Did Van Helsing ever have a chance? The concept – a
mysterious hero takes on the greatest Universal monsters – seems like a
fantastic idea, and this book is about championing the idea after all. But was
there ever a point before the insufferable movie was released (or, more
appropriately, unleashed) when Van Helsing was full of glorious possibility?


You know you’re in trouble right on the first page of
Stephen Sommer’s script when you read this:

A MAN spins around into a CLOSE-UP, his elegant face is
covered in soot, sweat and taut lines of exhaustion. But his eyes sparkle with
an incredible intelligence, bordering on madness.
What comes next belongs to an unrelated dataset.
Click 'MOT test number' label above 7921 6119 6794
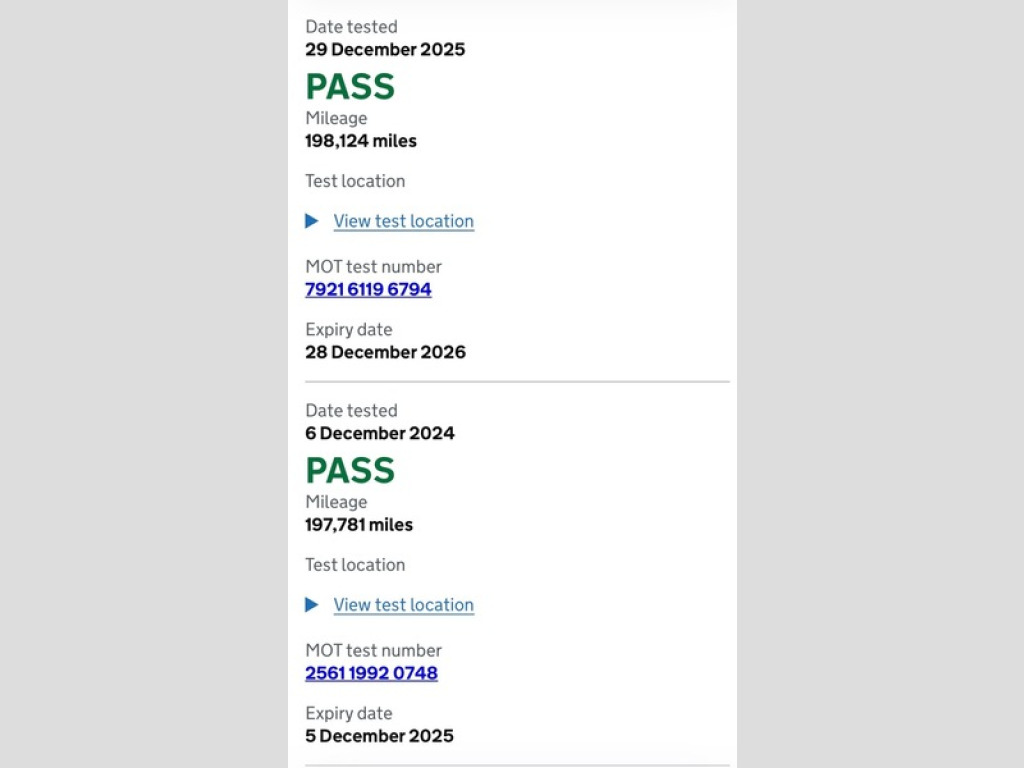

This is DOCTOR VICTOR
FRANKENSTEIN. And then he yells one of the most famous phrases in film history.


He’s alive… He’s alive!! …. HE’S ALIIIIVE!!!

That’s nice, Stephen, but “one of the most famous phrases in
film history” you mention is actually “It’s alive!” Now, that’s nit-picky,
sure, but when you’re raping the greats, at least do so with accuracy.

The strange thing about reading the script for Van Helsing
is that dialogue which sounded absolutely ludicrous when spoken onscreen is
even worse in print. A prime example is Dracula’s whining speech after one of
the Brides is killed it’s important to note that nowhere does the script
actually refer to Dracula as a complete pantywaist, meaning that may have been
a decision made on the set while the director and actor Richard Roxburgh were
ripped to the gills on absinthe):


No! I have no heart! I feel no love. Nor fear, nor joy, nor sorrow. I am
hollow! Soulless! At war with the world and every living soul in it! …But soon,
… very soon, the final battle will begin.

In the film it comes across like Roxburgh is doing Murnau’s
Nosferatu as interpreted by Fire Island summer
stock, but on the page it comes across much more like something a pimply, pasty
goth would say while in the throes of a really good Vampire: The Masquerade
gaming session. Come to think of it, Van Helsing in general is like sitting
through a really bad role-playing session.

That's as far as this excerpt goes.